BEGIN SOURCE MATERIAL
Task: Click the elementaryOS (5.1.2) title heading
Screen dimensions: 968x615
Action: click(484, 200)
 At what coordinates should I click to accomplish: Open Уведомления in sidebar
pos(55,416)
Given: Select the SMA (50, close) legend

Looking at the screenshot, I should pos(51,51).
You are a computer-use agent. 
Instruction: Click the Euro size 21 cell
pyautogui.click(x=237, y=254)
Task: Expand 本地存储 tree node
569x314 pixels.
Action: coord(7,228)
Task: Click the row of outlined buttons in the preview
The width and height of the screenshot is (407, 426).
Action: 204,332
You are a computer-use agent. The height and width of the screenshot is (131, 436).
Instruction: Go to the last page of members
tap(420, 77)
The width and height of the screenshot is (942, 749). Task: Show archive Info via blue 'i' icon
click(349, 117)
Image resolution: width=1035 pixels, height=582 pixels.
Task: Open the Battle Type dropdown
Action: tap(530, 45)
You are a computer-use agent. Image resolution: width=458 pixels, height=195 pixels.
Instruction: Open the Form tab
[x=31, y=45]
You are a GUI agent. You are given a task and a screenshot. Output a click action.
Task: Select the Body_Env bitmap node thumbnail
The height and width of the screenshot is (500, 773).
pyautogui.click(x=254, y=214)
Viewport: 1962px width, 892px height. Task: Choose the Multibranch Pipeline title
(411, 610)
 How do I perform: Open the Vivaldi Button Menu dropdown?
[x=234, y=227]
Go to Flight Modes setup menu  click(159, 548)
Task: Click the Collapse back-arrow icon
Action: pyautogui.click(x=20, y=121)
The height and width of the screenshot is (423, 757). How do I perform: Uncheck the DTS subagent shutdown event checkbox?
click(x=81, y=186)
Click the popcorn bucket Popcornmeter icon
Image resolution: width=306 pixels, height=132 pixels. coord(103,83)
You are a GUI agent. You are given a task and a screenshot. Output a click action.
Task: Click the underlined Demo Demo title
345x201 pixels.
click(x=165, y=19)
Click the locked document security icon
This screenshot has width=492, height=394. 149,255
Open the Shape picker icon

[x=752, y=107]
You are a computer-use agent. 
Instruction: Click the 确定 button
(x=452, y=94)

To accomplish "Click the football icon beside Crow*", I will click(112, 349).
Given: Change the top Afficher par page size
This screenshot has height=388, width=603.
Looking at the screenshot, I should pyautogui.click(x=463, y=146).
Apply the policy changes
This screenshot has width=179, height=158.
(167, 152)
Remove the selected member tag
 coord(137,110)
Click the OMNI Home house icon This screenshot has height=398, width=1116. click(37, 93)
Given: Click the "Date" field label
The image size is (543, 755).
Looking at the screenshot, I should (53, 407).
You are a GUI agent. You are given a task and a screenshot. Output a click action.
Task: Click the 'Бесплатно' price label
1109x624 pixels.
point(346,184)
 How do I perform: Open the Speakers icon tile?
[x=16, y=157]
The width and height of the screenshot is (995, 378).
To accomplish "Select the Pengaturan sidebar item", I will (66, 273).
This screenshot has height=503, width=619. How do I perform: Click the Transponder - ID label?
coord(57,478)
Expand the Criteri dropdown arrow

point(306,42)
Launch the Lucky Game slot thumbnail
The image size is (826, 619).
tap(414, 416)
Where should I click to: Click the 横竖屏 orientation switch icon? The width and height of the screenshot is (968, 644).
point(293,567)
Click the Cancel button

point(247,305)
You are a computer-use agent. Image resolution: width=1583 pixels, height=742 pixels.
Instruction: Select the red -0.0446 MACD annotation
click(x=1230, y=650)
END SOURCE MATERIAL
— ACTIVITY —
Where a line of the records includes "thumbnail", copy it.

— FINAL ANSWER —
Task: Select the Body_Env bitmap node thumbnail
Launch the Lucky Game slot thumbnail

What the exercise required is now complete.